Actions to take =
A – Answer these questions about the post on the asbestos doctor and Sheldon Silver, marking each answer to match:
(i) What percentage of the doctor's mesothelioma patients are alive after 10 years?
(ii) How much money did Sheldon Silver give the doctor from the 9/11 research fund, and how many times?
(iii) In what year was the Assembly resolution honoring the doctor passed?
B – Quote the post on the asbestos doctor and Sheldon Silver from "And today the" up to and including "entire jury pool.".
C – Continue the post on the asbestos doctor and Sheldon Silver from the point where it stops.

Document passage =
::::
There's an asbestos doctor who is actually praised in today New York Daily News.

http://www.nydailynews.com/news/politics/exclusive-dr-taub-lauded-patients-silver-link-article-1.2090957

He changed the chemotherapy regimen for Mesothelioma (a cancer that is supposedly caused by asbestos exposure) from injecting it by IV into an arm to flooding the abdomen with the drug. all these patients used to die with a year. Now 70% are alive after 10 years.

Of course, there is the possibility that maybe many they don’t actually have the disease! But I don't know.)

Anyway, this is what the doctor did: He agreed to refer patients to the law firm where New York State Assembly Speaker Sheldon Silver was a member and Sheldon Silver was collecting one third of all the law firm got from the settlements as well as a $120,000 a year salary for being associated with this firm.

The prosecutor finds a problem with the fact that Sheldon Silver did no other work for this money (about $3 million over the years) besides the referrals.

Sheldon Silver also gave the doctor $250,000 twice from a 9/11 research fund he had virtual control over, and the prosecutor complains he never cared about what research was done in return.

It’s not clear what the other $8 million in the fund accomplished.

The doctor had originally asked for the law firm to funds his asbestos research, as another firm had done, but Sheldon Silver had a better idea.

When the doctor asked for a third round of funding in 2008, Sheldon Silver said the program was over – actually he had lost control over it – and the doctor subsequently reduced substantially the number of patients he referred, and when Sheldon Silver asked why, the doctor explained because he stopped getting the money and another law firm was funding his research.

Sheldon Silver did direct $25,000 to a nonprofit that the doctor’s wife sat on the board of, and had an official Assembly resolution passed in 2011 honoring the doctor, and in 2012 got his son a job with another non-profit which was a recipient of his patronage {OHEL)

Sheldon Silver also kept all of this hidden except his membership in the law firm.

And today the New York Post reports, asbestos cases from his law firm are fast-tracked in court.

The Manhattan Supreme Court divides cases in Weitz and non-Weitz cases on its web site. They’ve taken over a section of the courthouse. And there is a special section for asbestos cases. More than half the asbestos cases are handled by Silver’s firm. Money is literally pouting into the firm, and asbestos is the biggest piece of its business.

The other day other lawyers had all their cases postponed because the firm was given the entire jury pool.
::::
Information given =
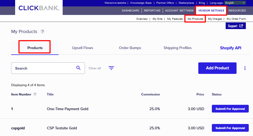The width and height of the screenshot is (253, 136).
Task: Sort by Item Number arrow icon
Action: coord(35,94)
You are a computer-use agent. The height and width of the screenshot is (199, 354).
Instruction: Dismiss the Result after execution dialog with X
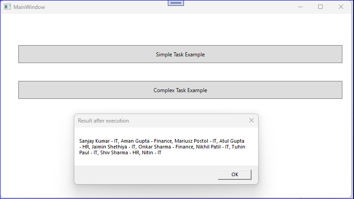click(x=251, y=120)
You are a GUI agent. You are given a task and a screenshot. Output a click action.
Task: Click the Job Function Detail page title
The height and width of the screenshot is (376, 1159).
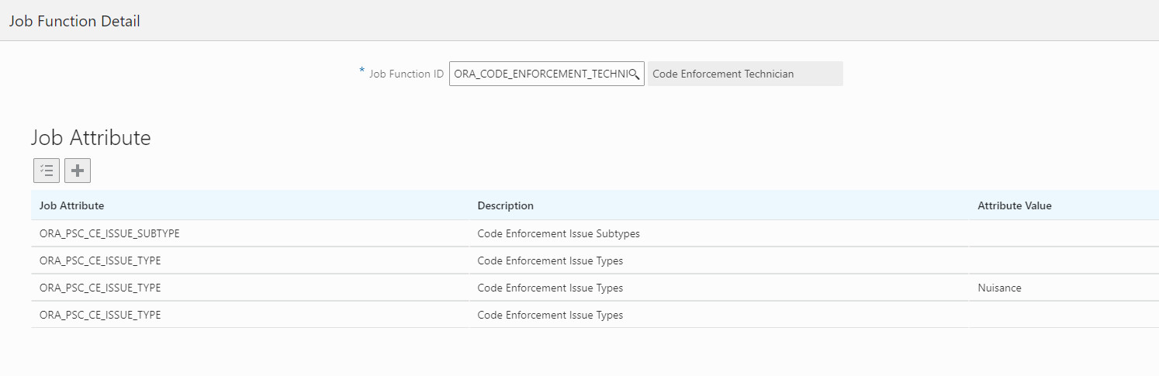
::::
Responses per task =
A –
(i) 70%
(ii) $250,000, twice
(iii) 2011

B –
And today the New York Post reports, asbestos cases from his law firm are fast-tracked in court.

The Manhattan Supreme Court divides cases in Weitz and non-Weitz cases on its web site. They’ve taken over a section of the courthouse. And there is a special section for asbestos cases. More than half the asbestos cases are handled by Silver’s firm. Money is literally pouting into the firm, and asbestos is the biggest piece of its business.

The other day other lawyers had all their cases postponed because the firm was given the entire jury pool.

C –
Judges have allowed the firm to join together cases and a judge reversed a 20-year old decision limiting punitive damages on asbestos cases.

The average award for an asbestos case is two or three times larger than in other courts nationwide according to Bates White Economic Consulting (that might be partly because they are consolidated)

The American Tort Reform association has called NYCAL (New York City Asbestos Litigation) the nation;s top judicial hellhole, saying it plaintiff’s lawyers are brazenly favored by the judges.

Sheldon Silver is notorious for standing in the way of tort reform.

He wasn’t indicted for that. This is more in the nature of a conflict of interest.

Sammy Finkelman said...

The real estate tax reduction and special tax treatment thing, which apparently involved more work and less money (only about $700,000) I don't understand.

Although again making money from referrals. In one case a lobbyist for a company, whose principal in now 100 years old, got worried about silver sharing in the legal fees. So they wanted this 96 or so old man to sign an agreement that Sheldon Silver was his lawyer or something but he refused, so they worked out something in Silver's Assembly office where he would acknowledge it in a side agreement. This man is actually the biggest contributor to Democrats in New York State.

Sheldon Silver misled people about what was going on, although that is not a violation of the penal code.

He also once told someone, I read last week, that he contributed $100 every year to the campaign committee of Manhattan District Attorney Robert Morgenthau. The idea was, so long as the contribution was not rejected he'd know he was not in trouble.

One little thing: At his shul this Shabbos, he refused to accept a mishberach.